Relatedly, FinCEN permits those who receive beneficial ownership information to re-disclose it only in limited circumstances. For example, federal, state, local, or tribal agencies or financial institutions can disclose the information to others in the agency, as can financial institutions, if in furtherance of the same purpose for which the request was made. However, for financial institutions, to avoid inadvertent disclosure abroad, the employees receiving the information must be physically present in the U.S. In addition, FinCEN may authorize disclosure of information obtained by a financial institution to a federal functional regulator or to an SRO as described above. Federal agencies can disclose the information to DOJ in the case of a criminal referral and federal, state, local, and tribal agencies can disclose the information to a court of competent jurisdiction. Finally, FinCEN has authority to authorize other re-disclosure upon receipt of a written request. 

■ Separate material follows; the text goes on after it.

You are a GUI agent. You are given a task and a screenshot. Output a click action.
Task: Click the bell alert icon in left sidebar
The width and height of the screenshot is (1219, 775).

The proposed rule includes detailed regulations regarding security and confidentiality requirements not just for domestic agencies but also for financial institutions and foreign requestors. FinCEN's proposed protocols vary by category of recipient but require the recipients to have procedures for storing information securely with access limited to authorized personnel. 

Finally, FinCEN reminds us that the CTA "enumerate[s] civil and criminal penalties for knowingly disclosing or using BOI without authorization," including civil penalties of $500 for each day a violation continues and criminal penalties of up to five years imprisonment and $250,000 in fines. The CTA also provides for enhanced penalties if an unlawful use or disclosure of BOI is part of a broader pattern of illegal activity.

FinCEN invites comments to this proposal, which must be submitted by February 14, 2023. Since companies must begin reporting beneficial ownership information to FinCEN in January 2024, FinCEN presumably intends to issue a final rule later this year. 

For more information, please contact:

Ian A. Herbert,, 202-626-1496

Joseph A. Rillotta*

*Former Miller & Chevalier attorney

The information contained in this communication is not intended as legal advice or as an opinion on specific facts. This information is not intended to create, and receipt of it does not constitute, a lawyer-client relationship. For more information, please contact one of the senders or your existing Miller & Chevalier lawyer contact. The invitation to contact the firm and its lawyers is not to be construed as a solicitation for legal work. Any new lawyer-client relationship will be confirmed in writing.

This, and related communications, are protected by copyright laws and treaties. You may make a single copy for personal use. You may make copies for others, but not for commercial purposes. If you give a copy to anyone else, it must be in its original, unmodified form, and must include all attributions of authorship, copyright notices, and republication notices. Except as described above, it is unlawful to copy, republish, redistribute, and/or alter this presentation without prior written consent of the copyright holder.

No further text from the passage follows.